Pourquoi les scieries françaises sont-elles en crise ?

La quantité ainsi que la densité des forêts françaises ont permis au cours du siècle dernier la multiplication des scieries en France, au point d’en faire un élément central de nombreux villages, et du patrimoine national. Ainsi, on en comptait pas moins de 15000 au début des années 1960. Aujourd’hui, la forêt française est plus étendue qu’elle ne l’a jamais été au cours des 200 dernières années, et le marché du bois est extrêmement dynamique, pourtant, les scieries françaises traversent une crise sans précédent, dont la majorité d’entre elles ne se remettront pas. À travers cet article, Kloros va vous donner des clefs de compréhension de cette crise, afin de mieux comprendre quelles en sont les causes, et comment en sortir.
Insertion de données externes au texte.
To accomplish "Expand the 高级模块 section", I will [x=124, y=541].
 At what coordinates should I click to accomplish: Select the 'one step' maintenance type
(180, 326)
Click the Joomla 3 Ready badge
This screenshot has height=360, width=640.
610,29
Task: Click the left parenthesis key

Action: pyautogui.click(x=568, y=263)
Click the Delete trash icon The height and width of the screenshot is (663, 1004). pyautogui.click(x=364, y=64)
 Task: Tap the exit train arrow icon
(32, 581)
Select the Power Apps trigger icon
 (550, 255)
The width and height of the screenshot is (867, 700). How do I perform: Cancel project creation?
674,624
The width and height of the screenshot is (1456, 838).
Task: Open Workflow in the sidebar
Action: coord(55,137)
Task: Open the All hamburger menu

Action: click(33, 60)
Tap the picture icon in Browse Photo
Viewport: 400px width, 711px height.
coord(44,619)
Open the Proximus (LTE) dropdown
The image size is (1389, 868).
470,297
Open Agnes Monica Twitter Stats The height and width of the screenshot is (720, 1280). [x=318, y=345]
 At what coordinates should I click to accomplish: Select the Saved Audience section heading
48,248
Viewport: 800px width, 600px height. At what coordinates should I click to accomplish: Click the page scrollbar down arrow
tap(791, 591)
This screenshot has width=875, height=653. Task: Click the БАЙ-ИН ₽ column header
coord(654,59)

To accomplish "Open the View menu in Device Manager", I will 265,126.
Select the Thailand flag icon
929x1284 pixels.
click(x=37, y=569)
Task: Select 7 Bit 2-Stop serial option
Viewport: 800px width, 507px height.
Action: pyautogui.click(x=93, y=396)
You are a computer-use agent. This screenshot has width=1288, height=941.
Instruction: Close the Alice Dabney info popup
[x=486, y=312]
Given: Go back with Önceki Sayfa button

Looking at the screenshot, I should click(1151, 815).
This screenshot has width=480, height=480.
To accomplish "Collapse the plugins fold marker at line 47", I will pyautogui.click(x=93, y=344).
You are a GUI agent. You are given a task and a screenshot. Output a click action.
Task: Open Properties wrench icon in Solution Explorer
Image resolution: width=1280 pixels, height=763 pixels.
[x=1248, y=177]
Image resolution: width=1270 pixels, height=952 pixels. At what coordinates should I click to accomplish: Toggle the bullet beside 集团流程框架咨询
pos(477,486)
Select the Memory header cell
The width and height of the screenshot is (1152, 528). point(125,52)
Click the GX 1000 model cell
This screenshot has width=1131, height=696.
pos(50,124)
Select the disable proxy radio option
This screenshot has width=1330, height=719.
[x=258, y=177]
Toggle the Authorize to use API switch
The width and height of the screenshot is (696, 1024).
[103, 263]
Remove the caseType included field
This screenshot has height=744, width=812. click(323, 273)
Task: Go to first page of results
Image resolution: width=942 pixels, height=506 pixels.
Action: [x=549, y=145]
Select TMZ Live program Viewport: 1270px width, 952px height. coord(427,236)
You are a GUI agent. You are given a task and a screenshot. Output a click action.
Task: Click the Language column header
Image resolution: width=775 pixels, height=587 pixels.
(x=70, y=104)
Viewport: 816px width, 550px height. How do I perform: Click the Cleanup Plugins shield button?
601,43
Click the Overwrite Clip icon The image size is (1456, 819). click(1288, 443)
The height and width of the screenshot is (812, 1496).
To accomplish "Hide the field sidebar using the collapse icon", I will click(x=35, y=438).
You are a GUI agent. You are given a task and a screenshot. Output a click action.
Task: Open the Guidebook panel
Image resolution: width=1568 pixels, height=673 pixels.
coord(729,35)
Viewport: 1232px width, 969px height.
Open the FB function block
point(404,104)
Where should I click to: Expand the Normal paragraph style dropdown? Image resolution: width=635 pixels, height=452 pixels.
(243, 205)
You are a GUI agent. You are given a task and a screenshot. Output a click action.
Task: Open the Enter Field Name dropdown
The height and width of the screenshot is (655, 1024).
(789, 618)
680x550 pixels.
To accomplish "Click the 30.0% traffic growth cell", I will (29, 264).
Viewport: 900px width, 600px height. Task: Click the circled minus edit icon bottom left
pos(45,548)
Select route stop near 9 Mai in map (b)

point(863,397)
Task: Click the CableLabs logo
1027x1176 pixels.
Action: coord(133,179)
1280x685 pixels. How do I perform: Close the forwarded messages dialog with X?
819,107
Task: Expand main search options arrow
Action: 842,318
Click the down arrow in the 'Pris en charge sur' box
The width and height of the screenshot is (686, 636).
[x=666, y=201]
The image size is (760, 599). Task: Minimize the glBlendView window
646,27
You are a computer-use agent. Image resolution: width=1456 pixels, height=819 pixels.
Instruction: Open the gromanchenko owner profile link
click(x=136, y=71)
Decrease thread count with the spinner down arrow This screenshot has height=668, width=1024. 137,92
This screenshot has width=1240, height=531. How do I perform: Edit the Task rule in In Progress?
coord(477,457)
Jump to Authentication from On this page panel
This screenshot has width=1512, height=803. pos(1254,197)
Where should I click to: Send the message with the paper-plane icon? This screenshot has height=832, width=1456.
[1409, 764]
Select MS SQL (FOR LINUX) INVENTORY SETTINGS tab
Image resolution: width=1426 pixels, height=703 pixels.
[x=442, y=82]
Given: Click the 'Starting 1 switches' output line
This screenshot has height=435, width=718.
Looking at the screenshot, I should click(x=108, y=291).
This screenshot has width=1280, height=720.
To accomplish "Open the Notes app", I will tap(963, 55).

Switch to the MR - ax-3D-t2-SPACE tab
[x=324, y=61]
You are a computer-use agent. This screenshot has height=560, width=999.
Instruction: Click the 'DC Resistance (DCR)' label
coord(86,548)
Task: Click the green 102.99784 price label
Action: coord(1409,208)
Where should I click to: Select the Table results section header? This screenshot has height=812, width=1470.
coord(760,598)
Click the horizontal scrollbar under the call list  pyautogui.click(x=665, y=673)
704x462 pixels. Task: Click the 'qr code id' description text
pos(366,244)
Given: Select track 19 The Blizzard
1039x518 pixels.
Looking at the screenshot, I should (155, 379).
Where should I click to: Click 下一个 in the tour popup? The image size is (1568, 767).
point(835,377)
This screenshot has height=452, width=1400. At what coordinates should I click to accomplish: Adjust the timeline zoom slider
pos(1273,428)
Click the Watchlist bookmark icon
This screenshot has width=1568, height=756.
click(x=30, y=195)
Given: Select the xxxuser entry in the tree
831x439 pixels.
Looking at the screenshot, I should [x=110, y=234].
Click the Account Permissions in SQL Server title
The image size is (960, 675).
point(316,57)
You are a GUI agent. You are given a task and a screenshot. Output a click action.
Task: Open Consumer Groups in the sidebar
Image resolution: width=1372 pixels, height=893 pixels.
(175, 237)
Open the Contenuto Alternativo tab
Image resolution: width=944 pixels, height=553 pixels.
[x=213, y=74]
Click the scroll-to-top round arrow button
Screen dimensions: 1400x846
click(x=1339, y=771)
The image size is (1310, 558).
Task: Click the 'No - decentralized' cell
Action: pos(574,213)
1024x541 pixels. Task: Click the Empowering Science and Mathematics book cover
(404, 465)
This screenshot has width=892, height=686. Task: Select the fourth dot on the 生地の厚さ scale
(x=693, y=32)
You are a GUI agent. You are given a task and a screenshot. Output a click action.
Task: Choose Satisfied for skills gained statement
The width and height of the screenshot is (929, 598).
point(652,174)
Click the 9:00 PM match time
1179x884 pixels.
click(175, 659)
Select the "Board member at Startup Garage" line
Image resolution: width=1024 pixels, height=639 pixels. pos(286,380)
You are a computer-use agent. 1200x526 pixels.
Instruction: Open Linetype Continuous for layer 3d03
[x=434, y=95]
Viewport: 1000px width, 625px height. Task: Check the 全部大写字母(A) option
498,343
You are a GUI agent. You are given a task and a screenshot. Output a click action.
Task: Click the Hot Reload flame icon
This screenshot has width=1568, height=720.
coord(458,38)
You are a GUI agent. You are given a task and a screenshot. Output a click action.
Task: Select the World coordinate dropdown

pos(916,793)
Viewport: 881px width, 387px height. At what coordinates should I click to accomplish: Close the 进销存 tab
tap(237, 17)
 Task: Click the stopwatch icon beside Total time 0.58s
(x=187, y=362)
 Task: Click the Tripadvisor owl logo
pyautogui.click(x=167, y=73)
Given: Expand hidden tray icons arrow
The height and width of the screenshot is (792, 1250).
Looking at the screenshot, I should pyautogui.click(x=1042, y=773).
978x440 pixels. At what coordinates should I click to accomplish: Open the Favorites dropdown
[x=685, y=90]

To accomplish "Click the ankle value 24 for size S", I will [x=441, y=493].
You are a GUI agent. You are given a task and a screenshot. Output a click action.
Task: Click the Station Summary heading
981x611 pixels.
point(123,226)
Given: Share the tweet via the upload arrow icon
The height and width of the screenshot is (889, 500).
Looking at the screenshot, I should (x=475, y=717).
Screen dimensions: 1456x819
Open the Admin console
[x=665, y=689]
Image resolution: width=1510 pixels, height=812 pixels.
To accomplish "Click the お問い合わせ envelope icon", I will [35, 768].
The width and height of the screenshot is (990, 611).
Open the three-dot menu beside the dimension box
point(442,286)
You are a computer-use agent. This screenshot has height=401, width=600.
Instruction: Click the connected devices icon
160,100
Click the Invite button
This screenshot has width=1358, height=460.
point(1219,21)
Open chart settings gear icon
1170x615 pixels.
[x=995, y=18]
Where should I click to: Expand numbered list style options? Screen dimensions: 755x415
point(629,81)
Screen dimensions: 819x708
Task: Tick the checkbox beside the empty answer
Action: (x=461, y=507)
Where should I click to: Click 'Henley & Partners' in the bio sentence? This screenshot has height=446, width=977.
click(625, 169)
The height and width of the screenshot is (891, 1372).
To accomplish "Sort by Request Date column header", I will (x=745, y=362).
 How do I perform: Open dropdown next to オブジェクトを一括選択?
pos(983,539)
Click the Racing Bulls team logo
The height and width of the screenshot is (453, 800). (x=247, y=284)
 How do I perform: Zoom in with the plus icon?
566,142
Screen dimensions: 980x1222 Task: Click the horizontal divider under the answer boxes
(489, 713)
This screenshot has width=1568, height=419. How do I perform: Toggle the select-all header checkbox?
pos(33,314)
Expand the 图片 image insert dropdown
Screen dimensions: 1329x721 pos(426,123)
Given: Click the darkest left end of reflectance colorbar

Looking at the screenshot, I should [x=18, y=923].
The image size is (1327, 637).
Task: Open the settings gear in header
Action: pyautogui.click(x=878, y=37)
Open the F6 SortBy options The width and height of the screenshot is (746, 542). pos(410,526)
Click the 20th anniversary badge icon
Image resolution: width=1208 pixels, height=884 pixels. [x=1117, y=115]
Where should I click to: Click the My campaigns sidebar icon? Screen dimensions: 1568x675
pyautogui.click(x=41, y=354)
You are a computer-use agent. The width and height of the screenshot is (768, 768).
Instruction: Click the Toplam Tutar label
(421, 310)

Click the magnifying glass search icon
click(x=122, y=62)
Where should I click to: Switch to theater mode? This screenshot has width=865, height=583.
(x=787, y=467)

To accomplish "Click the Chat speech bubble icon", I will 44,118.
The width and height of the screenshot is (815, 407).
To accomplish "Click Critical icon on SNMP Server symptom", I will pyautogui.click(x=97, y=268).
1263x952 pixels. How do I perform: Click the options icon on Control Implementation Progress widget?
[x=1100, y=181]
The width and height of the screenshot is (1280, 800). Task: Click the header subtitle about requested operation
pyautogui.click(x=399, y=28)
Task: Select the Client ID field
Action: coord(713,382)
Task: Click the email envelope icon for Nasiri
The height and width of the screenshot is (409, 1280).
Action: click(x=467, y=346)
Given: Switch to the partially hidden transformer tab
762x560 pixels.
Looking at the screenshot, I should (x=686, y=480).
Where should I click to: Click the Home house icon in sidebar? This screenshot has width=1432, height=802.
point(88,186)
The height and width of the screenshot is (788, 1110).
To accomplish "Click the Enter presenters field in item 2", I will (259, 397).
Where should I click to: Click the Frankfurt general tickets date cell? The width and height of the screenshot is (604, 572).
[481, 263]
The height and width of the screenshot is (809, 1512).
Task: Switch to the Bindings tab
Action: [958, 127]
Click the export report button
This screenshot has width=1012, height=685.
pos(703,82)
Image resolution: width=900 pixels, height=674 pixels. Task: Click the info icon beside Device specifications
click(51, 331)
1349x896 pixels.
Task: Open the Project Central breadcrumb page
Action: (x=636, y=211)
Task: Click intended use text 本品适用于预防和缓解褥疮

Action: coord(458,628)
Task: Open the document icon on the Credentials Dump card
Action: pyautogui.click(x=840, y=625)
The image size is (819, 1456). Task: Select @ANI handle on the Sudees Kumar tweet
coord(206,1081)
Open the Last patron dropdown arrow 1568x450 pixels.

Un déclin amorcé depuis plus de 60 ans et lié à des facteurs structurels…

  • Un tissu inadapté aux nouvelles données de la mondialisation

Si elle s’est exacerbée depuis quelques années, la crise des scieries françaises n’est pas une nouveauté. Entre 1960 et 1980 leur nombre a été divisé par trois pour tomber à 5000, et même à peine plus de 1000 aujourd’hui. Ce déclin est donc avant tout structurel. En effet, depuis la seconde moitié du XXème siècle, l'économie mondiale est entrée dans une phase de mondialisation toujours plus poussée. Cette mondialisation a ouvert les économies nationales à la concurrence internationale, ce qui a eu pour conséquence de fragiliser les entreprises de plus petite taille avec un ancrage international peu prononcé, car elles sont moins bien armées pour affronter leurs concurrentes étrangères. Or, le secteur des scieries en France se caractérise justement par la présence de très nombreuses scieries dites artisanales, avec de faibles volumes de production. Ainsi, on estime que 60% des scieries en France sont artisanales, avec une production moyenne de moins de 2000 m3 de sciage par an. Ensemble, elles ne représentent que 6% de la production nationale annuelle. Les scieries industrielles, pouvant scier jusqu’à 600 000 m3 de bois par an, totalisent quant à elles 54% de la production française alors qu’elles ne comptent que pour 5% des scieries sur le territoire. La crise des scieries françaises s’explique donc en grande partie par le fait que beaucoup de transformateurs de faible taille n’ont pas su investir pleinement un marché toujours plus grand et internationalisé, caractérisé par une concurrence extrêmement rude. Ce n’est donc pas une surprise lorsque l’on observe que la quasi-totalité des fermetures de scieries concerne des scieries artisanales.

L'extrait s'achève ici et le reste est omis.